At a January 31, 2012 press conference, members of Congress representing the Midwest and representatives from the United Auto Workers (UAW) and the American Alliance for Manufacturing pushed President Obama to restrict imports of auto parts from China. Citing studies released that day listing government subsidies and practices benefiting China's auto parts industry, speakers such as Sen. Sherrod Brown of Ohio and Sen. Debbie Stabenow of Michigan pressed the U.S. government to bring a case at the World Trade Organization or launch a U.S. government trade remedy investigation challenging these subsidies and practices. According to one of the studies, prepared by the Economic Policy Institute, China's auto parts industry has received $27.5 billion in government subsidies since 2001 while the U.S. auto parts industry has lost more than 400,000 jobs during that same period. Bob King, UAW president, said that China's large government subsidies were the second major cause of these job losses, behind competition from Mexico.
Highlighted at the press conference was the most recent five-year economic plan issued by China's government, which designates "new-energy" automobiles and their components as one of the seven "strategic and emerging industries" targeted for increased government investment. Specific auto parts identified in the plan include batteries, electric motors, electronic control systems and fuel cells.
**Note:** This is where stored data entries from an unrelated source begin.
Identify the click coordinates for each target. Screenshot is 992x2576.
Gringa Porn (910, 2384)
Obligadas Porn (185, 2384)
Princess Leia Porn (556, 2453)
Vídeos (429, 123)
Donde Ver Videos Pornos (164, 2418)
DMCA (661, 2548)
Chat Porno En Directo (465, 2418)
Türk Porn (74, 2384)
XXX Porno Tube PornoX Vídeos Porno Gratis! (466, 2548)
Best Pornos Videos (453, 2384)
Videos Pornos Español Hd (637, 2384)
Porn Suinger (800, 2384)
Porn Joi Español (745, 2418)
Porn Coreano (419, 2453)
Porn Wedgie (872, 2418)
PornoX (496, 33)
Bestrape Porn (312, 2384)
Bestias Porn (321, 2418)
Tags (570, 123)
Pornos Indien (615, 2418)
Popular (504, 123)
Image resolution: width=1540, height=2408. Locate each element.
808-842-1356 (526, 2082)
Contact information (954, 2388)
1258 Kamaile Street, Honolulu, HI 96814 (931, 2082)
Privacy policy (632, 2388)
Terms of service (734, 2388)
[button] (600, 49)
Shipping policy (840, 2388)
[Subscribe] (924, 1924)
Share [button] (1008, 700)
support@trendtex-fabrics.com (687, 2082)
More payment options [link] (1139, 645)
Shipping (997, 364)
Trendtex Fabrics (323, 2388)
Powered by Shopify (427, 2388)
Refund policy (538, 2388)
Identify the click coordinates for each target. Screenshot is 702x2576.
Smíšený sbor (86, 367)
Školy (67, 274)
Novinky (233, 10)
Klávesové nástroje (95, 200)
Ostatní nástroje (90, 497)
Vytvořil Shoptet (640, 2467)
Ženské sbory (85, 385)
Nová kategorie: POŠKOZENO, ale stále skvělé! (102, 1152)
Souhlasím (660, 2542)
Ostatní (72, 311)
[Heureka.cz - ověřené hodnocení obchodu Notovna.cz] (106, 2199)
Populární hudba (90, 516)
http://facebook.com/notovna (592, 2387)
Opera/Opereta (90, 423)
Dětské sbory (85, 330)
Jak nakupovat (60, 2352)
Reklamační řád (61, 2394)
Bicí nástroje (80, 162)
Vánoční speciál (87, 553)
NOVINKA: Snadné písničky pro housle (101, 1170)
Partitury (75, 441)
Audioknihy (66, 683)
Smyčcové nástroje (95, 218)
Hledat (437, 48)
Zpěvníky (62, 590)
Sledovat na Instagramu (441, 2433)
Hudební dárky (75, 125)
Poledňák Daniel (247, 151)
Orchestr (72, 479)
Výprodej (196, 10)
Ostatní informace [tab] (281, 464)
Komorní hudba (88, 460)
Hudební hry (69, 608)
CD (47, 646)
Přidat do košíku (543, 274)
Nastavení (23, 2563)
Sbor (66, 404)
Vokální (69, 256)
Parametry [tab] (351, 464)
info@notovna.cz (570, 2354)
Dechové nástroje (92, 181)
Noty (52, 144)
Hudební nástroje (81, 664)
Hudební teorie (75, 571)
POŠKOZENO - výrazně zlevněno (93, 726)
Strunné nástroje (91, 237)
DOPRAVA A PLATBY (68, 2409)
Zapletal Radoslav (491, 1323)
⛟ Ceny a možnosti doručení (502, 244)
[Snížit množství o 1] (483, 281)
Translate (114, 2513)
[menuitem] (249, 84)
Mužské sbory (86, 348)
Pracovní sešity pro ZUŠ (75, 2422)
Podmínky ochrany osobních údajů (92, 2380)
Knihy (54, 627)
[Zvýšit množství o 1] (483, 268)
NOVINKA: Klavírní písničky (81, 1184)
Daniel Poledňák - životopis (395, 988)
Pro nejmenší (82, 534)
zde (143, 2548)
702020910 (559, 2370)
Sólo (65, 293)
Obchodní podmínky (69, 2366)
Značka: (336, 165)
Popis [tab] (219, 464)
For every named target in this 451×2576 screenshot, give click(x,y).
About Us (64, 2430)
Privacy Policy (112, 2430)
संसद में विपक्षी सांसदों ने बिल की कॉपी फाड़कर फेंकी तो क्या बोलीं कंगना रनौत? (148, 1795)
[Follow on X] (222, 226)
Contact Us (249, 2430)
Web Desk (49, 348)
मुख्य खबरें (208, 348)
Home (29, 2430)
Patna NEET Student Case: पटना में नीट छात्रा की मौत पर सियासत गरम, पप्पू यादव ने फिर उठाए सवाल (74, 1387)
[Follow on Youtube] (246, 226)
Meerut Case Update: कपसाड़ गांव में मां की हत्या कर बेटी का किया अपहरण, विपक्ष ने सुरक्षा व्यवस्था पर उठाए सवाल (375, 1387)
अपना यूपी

The call for action against imports of auto parts from China followed President Obama's State of the Union announcement that a Trade Enforcement Unit would be formed to combat China's unfair trade practices and recently initiated trade remedy investigations involving solar panels and wind towers from China. These moves, along with China's imposition of punitive duties on its import of U.S. cars and SUVs in December, have heightened tensions in advance of President Obama's February 14 meeting with China's Vice President Xi Jinping in Washington, D.C.
Companies that produce, purchase or import these auto parts would be affected significantly by the potential trade restrictions. Depending on the action implemented, the restrictions could involve additional import duties and/or quotas. Affected parties can and should protect and promote their interests by participating in the processes that may trigger these restrictions.